Ao longo de 126 intensos, curtos e rápidos capítulos, o leitor é confrontado com a urgência de uma brutalidade que leva Helen Grace a mostrar uma outra faceta da sua personalidade que a tornou fria, optando por um isolamento que terá consequências, e sempre ameaçada pela culpa e em luta interior contra quem não consegue perdoar e pode irremediavelmente perder.

No outro lado da barricada está uma desesperada e determinada Daisy que abraça uma missão destruidora e que emocionalmente remete para o fantasma de Marianne, a irmã morta de Helen, e um dos personagens mais intrigante de todo a série. Outra das personagens que Arlidge não prescinde é Emilia Garanita, a jornalista que vive um período de expiação forçada e que terá um papel decisivo neste livro, no caso um exercício voyeurista em nome da recuperação de um lugar de respeito, pessoal e profissional, e autoestima.
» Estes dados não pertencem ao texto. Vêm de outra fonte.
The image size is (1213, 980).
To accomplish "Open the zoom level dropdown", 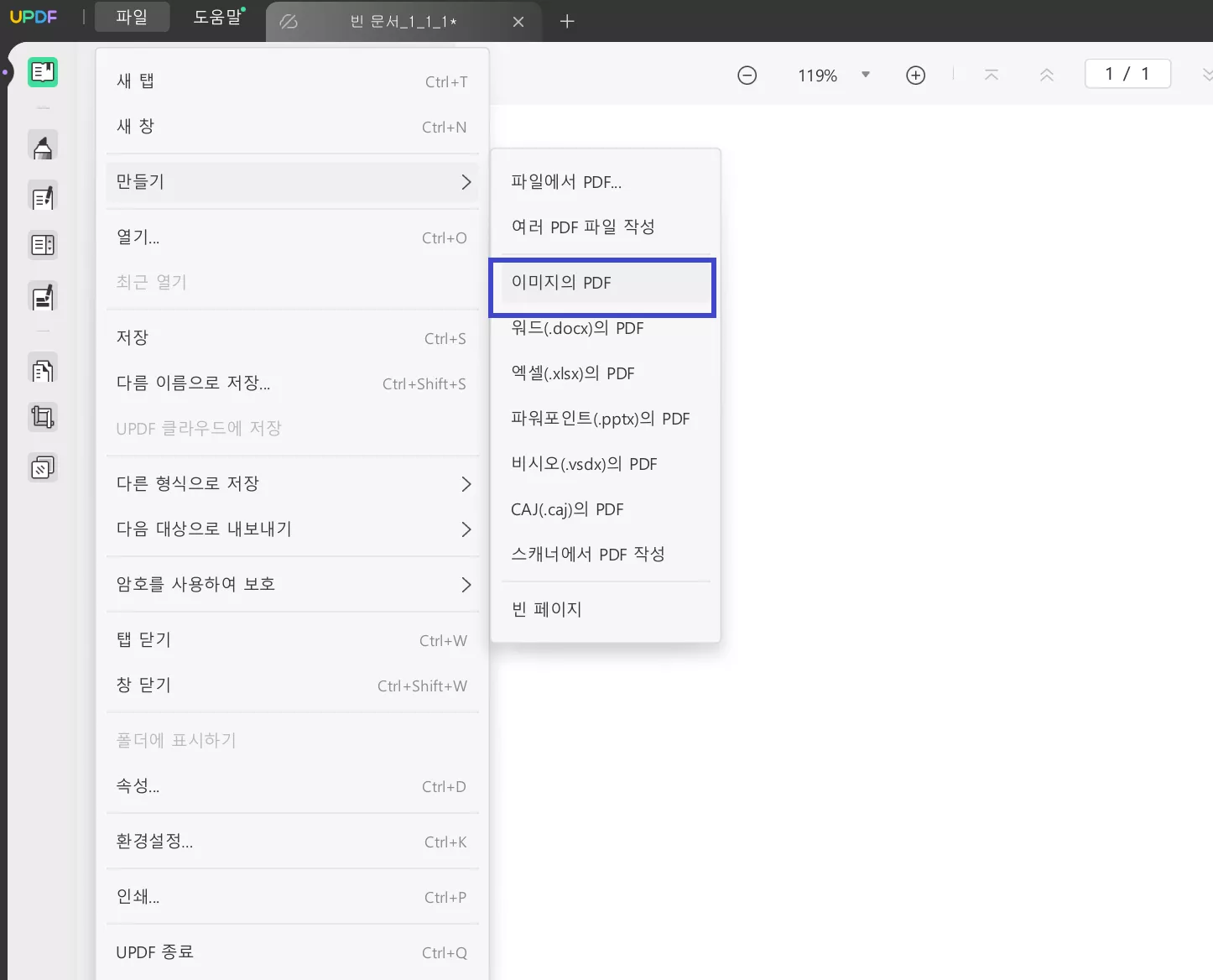I will pyautogui.click(x=866, y=75).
De leitura compulsiva, como qualquer livro de Arlidge, Mal me Quer abandona-nos à mercê de uma assassina implacável que luta contra o passado, desafia o presente, esquecendo um futuro que não entende ou procura. Os arrepios estão ao virar de cada página e as ações estão além de quem as comete pois a raiva pode muito bem ser mais eloquente que os laços de sangue.